Popular television shows such as Once Upon a Time and Grimm and the revamping of fairytales in movies such as Snow White and the Huntsman show that modern audiences are hungry for old tales, especially ones with modern twists.
The Grand Theater’s production of Into the Woods playing now through Oct. 27, mixes fragments from a myriad of well-known fairytales and combines them into the telling of one story. The play continues to tell what happens after the happily-ever-after in the second act.
“I think that James Lapine and Steven Sondheim have created an incredible musical that speaks to our hearts, speaks to our intellect and speaks to our fancies, and in doing so also scares us a little bit,” says Neil Vanderpool the associate dean of performing arts and “Into the Woods” choreographer. “I believe personally that the show is about choices we make in life.”
“Be careful about what you wish for”
The play opens with Cinderella, the Baker and Jack all making a wish for something they each want.
“Sometime you need to be careful about what you wish for because you might get it, and what are the consequences of that wish?” says Vanderpool. “Do we run when life is tough? Do we value money more than family? Do we destroy our own selfishness? Do we pluck a flower when it isn’t ours to take, or do we find the path that leads to a world that is golden, silky and pure?”
The play can be seen through philosophical eyes like Vanderpool or just for the entertaining story and good music.
The set design uses a 30 foot turntable to assist in the movement of characters though the woods. This was the first time the Grand Theatre used such a large turntable. The trimming on the edge of the turntable was a little distracting and the sound of the motor was loud at times, which brings the viewer out of the moment.

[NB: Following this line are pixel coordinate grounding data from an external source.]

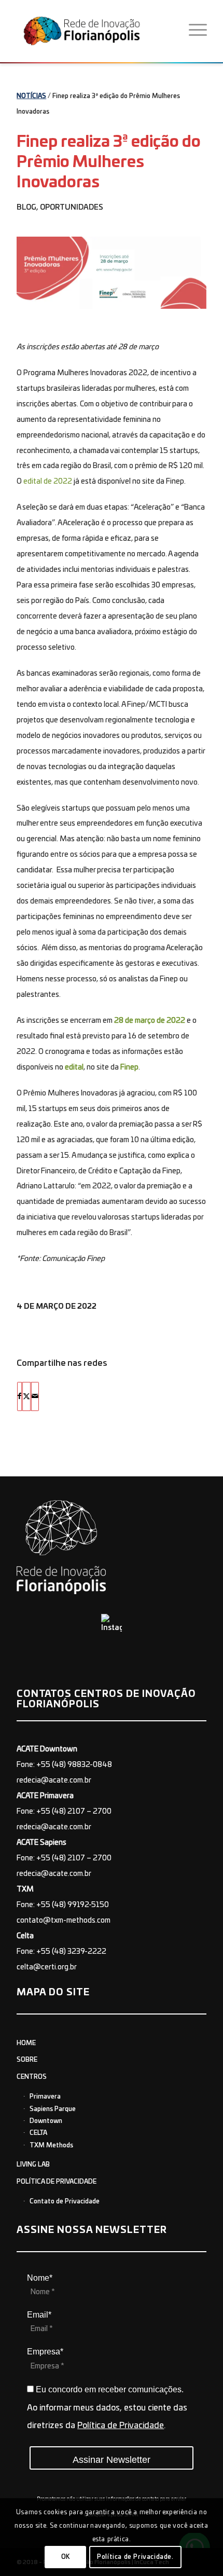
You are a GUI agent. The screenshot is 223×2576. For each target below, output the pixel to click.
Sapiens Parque (53, 2109)
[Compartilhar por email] (35, 1396)
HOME (26, 2043)
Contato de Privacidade (65, 2201)
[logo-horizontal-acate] (97, 30)
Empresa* (45, 2351)
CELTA (38, 2133)
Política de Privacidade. (135, 2557)
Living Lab (33, 2164)
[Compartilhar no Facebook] (19, 1396)
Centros (32, 2077)
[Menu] (198, 30)
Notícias (31, 96)
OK (65, 2557)
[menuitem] (198, 30)
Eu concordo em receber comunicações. (109, 2389)
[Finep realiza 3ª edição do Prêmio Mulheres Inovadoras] (111, 273)
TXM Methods (51, 2145)
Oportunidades (71, 207)
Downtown (46, 2121)
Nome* (39, 2277)
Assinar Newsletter (111, 2460)
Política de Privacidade (56, 2181)
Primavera (45, 2096)
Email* (39, 2314)
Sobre (27, 2060)
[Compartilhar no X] (26, 1396)
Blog (26, 207)
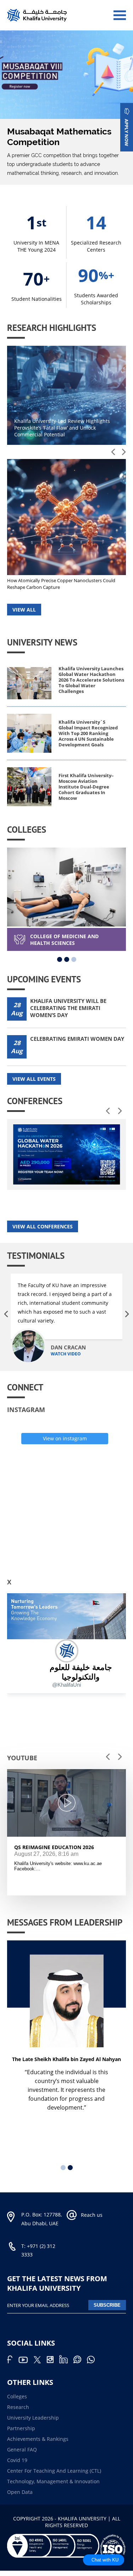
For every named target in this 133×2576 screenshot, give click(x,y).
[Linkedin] (66, 2361)
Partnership (21, 2428)
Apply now (126, 132)
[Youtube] (26, 2361)
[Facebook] (12, 2361)
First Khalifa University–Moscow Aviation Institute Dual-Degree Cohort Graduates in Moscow (86, 786)
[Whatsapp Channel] (80, 2361)
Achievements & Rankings (37, 2439)
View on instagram (65, 1438)
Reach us (91, 2214)
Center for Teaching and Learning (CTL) (54, 2470)
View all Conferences (42, 1226)
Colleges (17, 2396)
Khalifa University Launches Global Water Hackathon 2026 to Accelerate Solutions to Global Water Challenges (91, 679)
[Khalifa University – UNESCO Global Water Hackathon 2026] (66, 1154)
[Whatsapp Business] (93, 2361)
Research (18, 2407)
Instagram (26, 1409)
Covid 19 (17, 2460)
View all (24, 609)
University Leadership (33, 2417)
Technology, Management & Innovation (53, 2481)
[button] (59, 959)
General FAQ (22, 2449)
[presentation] (113, 452)
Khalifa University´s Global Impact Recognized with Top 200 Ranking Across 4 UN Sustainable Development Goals (88, 733)
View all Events (34, 1078)
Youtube (22, 1758)
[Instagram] (52, 2361)
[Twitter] (40, 2361)
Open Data (20, 2492)
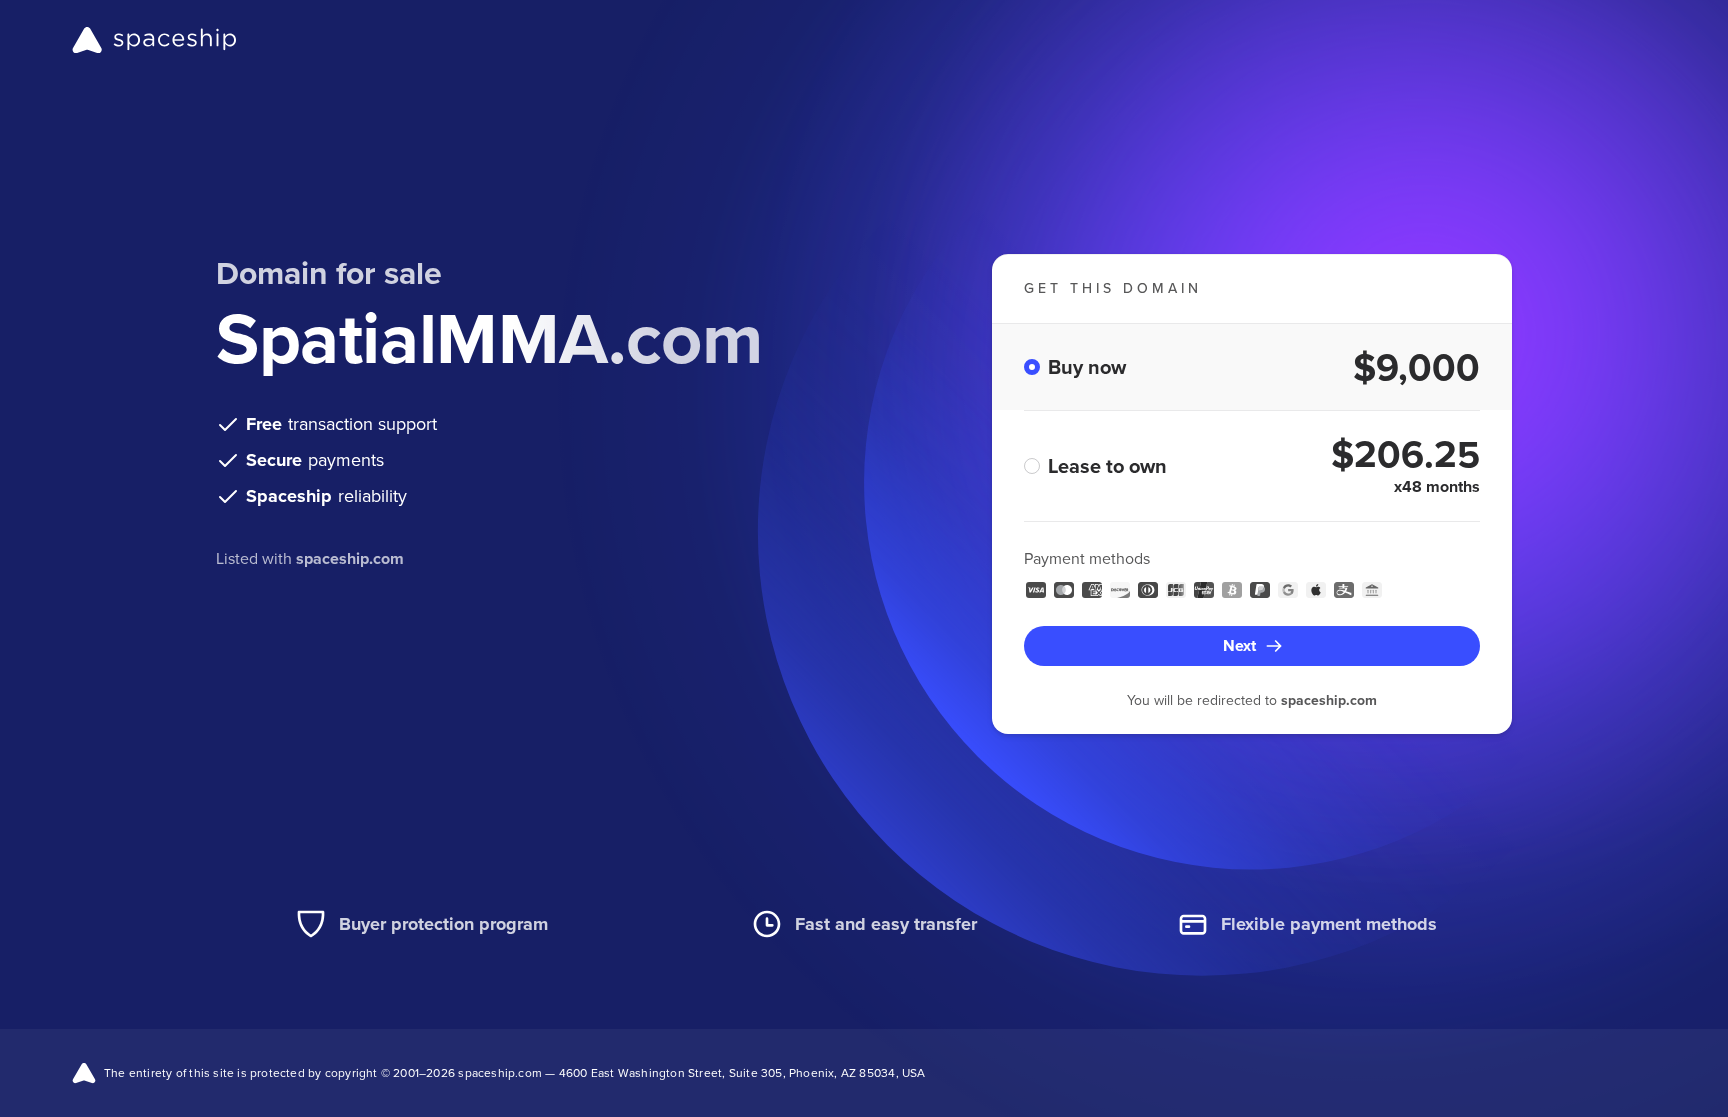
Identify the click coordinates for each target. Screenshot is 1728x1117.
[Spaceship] (154, 40)
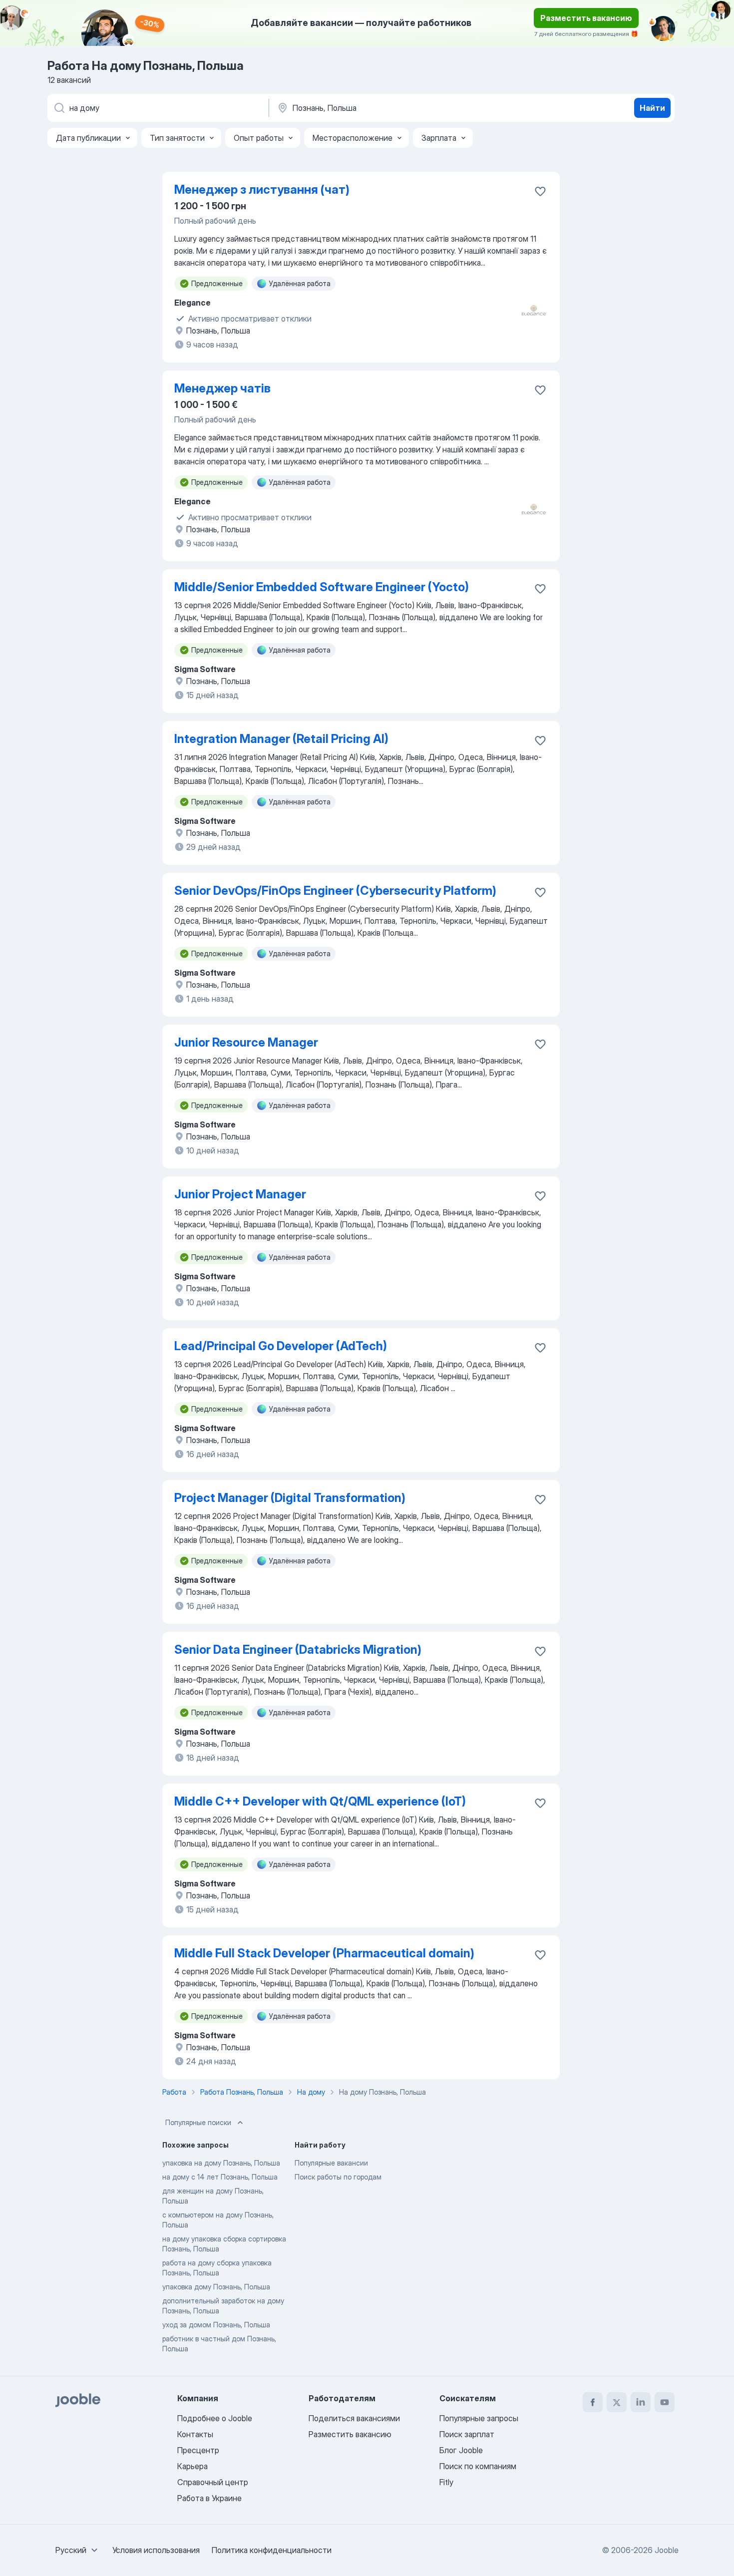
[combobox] (77, 2550)
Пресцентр (198, 2450)
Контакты (195, 2434)
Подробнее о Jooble (214, 2418)
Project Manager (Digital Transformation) (289, 1497)
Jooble (667, 2550)
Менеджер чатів (222, 388)
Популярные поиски (198, 2122)
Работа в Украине (209, 2498)
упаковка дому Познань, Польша (216, 2286)
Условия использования (156, 2550)
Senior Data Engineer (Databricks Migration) (297, 1649)
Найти (652, 108)
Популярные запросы (478, 2418)
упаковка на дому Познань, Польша (221, 2163)
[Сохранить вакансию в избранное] (540, 191)
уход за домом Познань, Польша (216, 2324)
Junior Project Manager (240, 1194)
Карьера (192, 2466)
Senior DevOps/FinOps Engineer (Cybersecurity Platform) (335, 890)
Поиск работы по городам (338, 2177)
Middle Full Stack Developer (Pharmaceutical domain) (324, 1953)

The cast of “Into the Woods” played their roles well and are good singers, which add to the enjoyment of the musical
The costumes were well done, especially the wolf and the mask movements. The way the giant was portrayed gave the cast a chance to look right at the audience in the balcony.
“The audience who comes to ‘Into the Woods’ will be entertained they will be visually stunned,” says Vanderpool. “Plus hopefully [the audience] will catch the themes and messages.”
Overall it is a fun play except for a few technical sound glitches. It is a good choice for opening the fall season at the Grand Theatre and for October.